Olaf Condor antwortete am 2009/10/26 09:56:
ob es
nun abgesänge sind oder lobpreisungen, herbst, anstatt abgesänge zu produzieren, könnten sie ihr potential nutzen, um das neue, das kommt, und es kommt immer was neues, herbeizurufen und ihm unklagend mut zu machen.
sehen sie es mal so, herbst: ein embryo fühlt sich geborgen in seiner umschlossenheit seiner alten welt - und nun muss es aber zur neuen welt kommen - zur welt kommen, herbst, und dieses zur- neuen- welt kommen ist ja bekanntlich ein kindergeburtstag, der kein kindergeburtstag ist, was aber machen sie - sie klagen - anstatt diesem neuen, was da zur neuen welt kommt, und deshalb selbst neu werden muss - mut zu machen.

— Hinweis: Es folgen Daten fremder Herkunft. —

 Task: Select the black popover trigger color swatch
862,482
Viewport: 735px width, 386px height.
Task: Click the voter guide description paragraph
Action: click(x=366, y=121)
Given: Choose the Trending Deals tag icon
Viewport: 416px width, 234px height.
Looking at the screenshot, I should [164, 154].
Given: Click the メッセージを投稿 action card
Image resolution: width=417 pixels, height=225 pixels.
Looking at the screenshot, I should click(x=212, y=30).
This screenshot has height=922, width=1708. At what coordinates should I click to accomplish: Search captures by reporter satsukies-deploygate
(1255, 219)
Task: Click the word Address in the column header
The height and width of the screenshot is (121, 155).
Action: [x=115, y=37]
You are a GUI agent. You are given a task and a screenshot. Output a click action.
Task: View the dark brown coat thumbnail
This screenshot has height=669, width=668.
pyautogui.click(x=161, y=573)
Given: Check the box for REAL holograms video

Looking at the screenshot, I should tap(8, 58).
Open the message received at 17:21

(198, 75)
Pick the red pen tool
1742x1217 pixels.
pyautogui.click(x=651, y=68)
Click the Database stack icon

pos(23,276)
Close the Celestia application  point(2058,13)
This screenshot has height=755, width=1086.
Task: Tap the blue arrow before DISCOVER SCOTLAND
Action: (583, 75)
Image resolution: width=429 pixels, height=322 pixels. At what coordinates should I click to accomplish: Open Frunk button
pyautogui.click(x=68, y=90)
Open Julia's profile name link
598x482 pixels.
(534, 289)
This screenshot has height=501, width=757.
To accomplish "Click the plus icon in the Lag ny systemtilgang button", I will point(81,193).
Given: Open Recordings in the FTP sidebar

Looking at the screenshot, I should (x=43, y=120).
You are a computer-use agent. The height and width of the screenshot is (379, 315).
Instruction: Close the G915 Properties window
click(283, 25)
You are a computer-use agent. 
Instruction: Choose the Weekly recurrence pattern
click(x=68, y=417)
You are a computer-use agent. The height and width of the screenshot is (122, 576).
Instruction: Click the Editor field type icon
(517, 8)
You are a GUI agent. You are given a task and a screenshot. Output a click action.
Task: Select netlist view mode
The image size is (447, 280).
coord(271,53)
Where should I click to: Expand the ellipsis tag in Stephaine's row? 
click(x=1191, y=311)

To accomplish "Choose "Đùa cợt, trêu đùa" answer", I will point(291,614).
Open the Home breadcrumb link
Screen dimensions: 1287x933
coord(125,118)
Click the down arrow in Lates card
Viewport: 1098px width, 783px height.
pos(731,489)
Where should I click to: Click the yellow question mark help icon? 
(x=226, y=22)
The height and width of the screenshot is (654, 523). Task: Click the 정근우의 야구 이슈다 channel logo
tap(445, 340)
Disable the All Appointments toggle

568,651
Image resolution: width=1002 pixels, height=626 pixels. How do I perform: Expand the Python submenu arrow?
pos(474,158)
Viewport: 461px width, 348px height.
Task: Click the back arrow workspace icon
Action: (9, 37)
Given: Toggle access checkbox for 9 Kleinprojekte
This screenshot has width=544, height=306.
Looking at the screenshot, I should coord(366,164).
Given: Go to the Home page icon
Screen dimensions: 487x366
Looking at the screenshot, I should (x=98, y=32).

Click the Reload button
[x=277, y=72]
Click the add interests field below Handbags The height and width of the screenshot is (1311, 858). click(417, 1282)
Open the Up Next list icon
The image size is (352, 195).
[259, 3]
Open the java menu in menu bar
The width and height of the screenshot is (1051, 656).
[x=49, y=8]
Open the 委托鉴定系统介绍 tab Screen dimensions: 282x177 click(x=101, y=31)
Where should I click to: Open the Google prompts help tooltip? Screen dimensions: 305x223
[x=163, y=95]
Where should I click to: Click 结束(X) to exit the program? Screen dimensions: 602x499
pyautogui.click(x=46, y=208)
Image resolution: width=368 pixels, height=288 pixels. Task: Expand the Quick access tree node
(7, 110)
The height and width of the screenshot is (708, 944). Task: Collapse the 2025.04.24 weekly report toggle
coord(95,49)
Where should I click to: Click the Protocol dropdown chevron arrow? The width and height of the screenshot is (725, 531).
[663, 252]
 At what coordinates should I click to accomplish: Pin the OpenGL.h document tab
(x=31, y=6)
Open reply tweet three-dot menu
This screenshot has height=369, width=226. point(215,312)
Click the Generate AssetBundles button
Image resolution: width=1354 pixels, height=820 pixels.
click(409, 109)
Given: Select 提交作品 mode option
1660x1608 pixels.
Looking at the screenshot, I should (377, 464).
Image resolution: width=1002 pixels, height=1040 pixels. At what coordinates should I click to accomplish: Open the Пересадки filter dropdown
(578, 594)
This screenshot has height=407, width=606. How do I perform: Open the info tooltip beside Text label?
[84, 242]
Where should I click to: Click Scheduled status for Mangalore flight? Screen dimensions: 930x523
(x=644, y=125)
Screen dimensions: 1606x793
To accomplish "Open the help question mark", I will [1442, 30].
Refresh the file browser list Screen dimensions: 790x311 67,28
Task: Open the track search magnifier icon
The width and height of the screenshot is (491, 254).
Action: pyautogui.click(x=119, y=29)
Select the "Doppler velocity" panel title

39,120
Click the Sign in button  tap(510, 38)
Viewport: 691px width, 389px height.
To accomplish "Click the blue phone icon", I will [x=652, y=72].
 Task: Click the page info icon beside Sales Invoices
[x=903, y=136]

glauben sie, einem embryo macht es spaß, zur neuen welt zu kommen?
so wie dieses neu oder anders sein müssende nichtmehr-embryo, so ist auch die menschheit als ganzes allmählich geburtsreif, sie aber klagen und klagen und klagen - anstatt geburtshilfe zu leisten und hier mal einen hirnfoscher und einen quantenphysiker her zu organisieren. 
albannikolaiherbst antwortete am 2009/10/26 10:05:
@Condor (ff).
sie aber klagen und klagen und klagen - anstat geburtshilfe zu leistenWoher nehmen Sie das? Allein aus den Elegien, aus manchen Gedichten? Es stimmt so eben nicht, was Sie wiederum nicht wissen können, da Sie, wie Sie selbst fast auftrumpfend schrieben, gar nichts weiter von mir kennen, weder den Wolpertinger noch Anderswelt, und auch gar nicht kennen wollen, wie Sie ebenfalls schrieben. Ich bin tatsächlich nicht auf eine Position verpflichtet und werde mich auch nicht drauf verpflichten lassen, sondern sowohl der Abgesang wie die Zukunftslust haben ihr Recht und ihre Gründe. Mein Werk gehört gewiß nicht zu jenen Arbeiten, die im letzten Grund pessimistisch sind, eher im Gegenteil. Aber um das zu bemerken, muß man es auch lesen. Momentan, in der Tat, scheint es mir wichtig zu sein, ausgehend von dem, was ich bislang vorgelegt habe, eine gegenläufige konservative Position auszuformen, die aber nicht die alten Positionen aushebelt, sondern die Positionen insgesamt miteinander und aufeinander vermittelt. D a s ist mein Interesse. Eine Affirmation, wie Sie sie dagegen ideologisieren, geht schlichtweg über Leichen. Mir ist der Mensch als lebendiger aber wichtige als als toter, darin unterscheiden wir uns, und zwar schon in dem Moment, in dem Sie das Individuelle beiseitelegen. Hiergegen steht ein wichtiger Satz: Nur das Subjekt leidet, nie die Art. Und auch nur das Subjekt ist lustfähig. Immer nur das Einzelne, nie eine Sozialität oder gar Nation usw.

(Die letzten beiden Kommentare, incl. diesem, gehören >>>> dorthin. Bitte dort auch weiterführen.]